Prompt ::
Without including pictures, set down every record exactly as it stands.

Records for this exercise ::
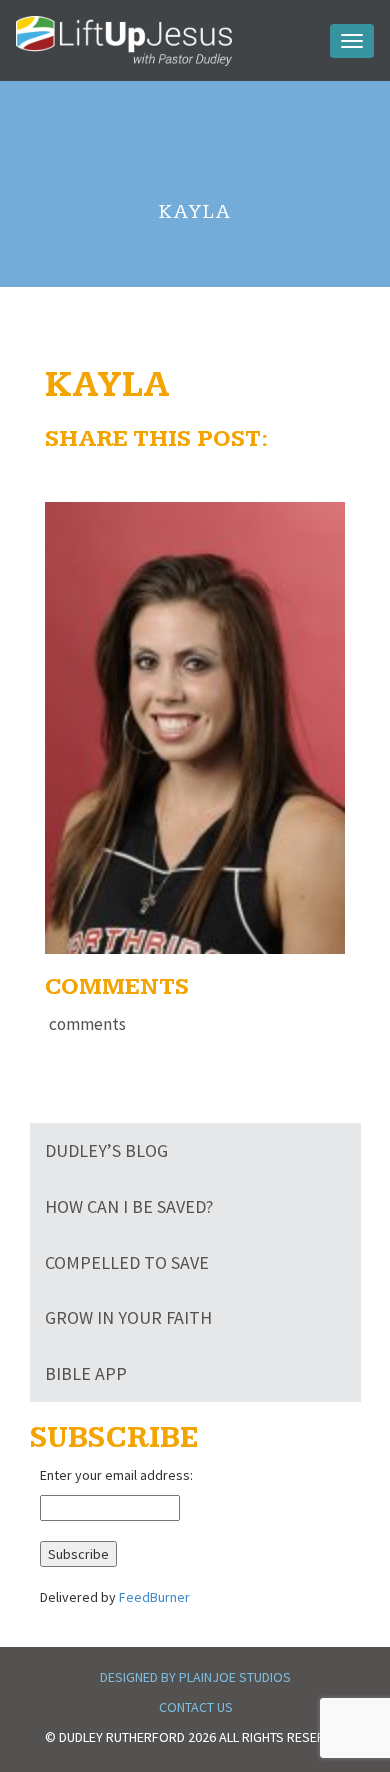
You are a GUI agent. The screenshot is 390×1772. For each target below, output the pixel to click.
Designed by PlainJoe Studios (195, 1677)
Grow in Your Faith (128, 1317)
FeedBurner (154, 1597)
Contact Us (196, 1707)
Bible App (86, 1373)
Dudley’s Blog (106, 1150)
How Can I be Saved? (129, 1206)
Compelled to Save (127, 1262)
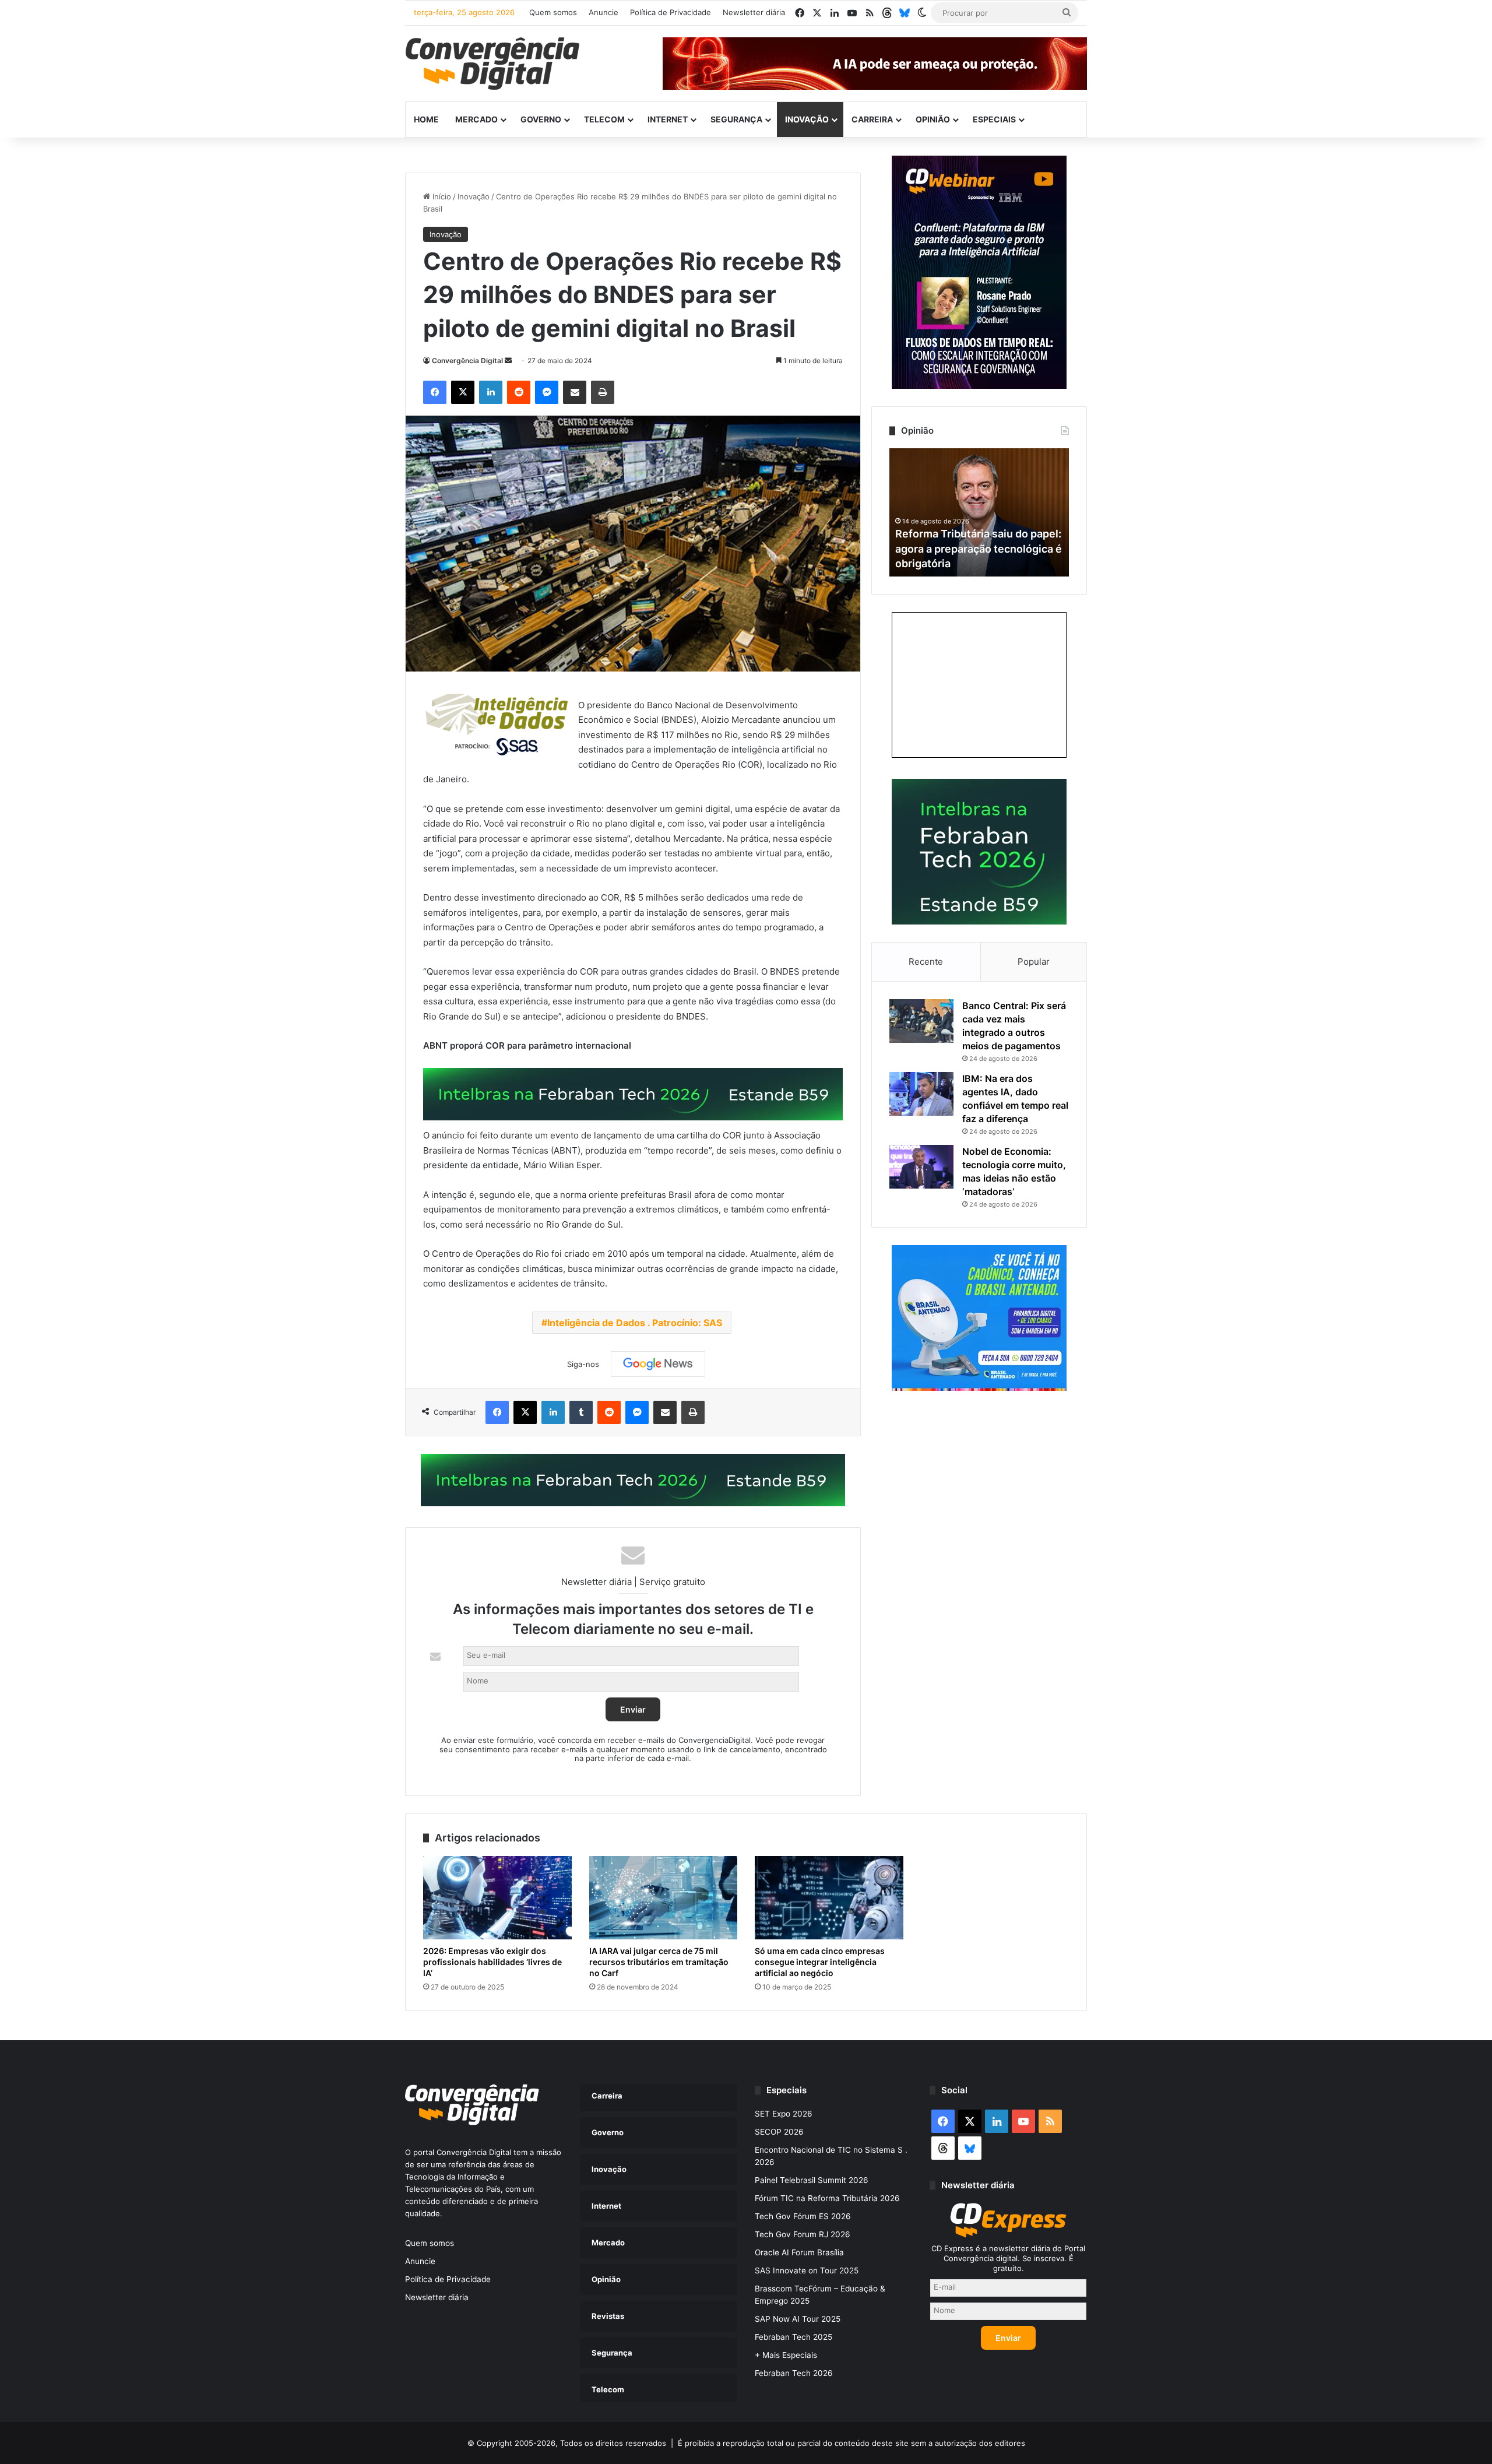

Task answer ::
You are a GUI agent. The screenshot is 390×1772. For each target below, output the pixel to click.
Designed by PlainJoe Studios (195, 1677)
Grow in Your Faith (128, 1317)
FeedBurner (154, 1597)
Contact Us (196, 1707)
Bible App (86, 1373)
Dudley’s Blog (106, 1150)
How Can I be Saved? (129, 1206)
Compelled to Save (127, 1262)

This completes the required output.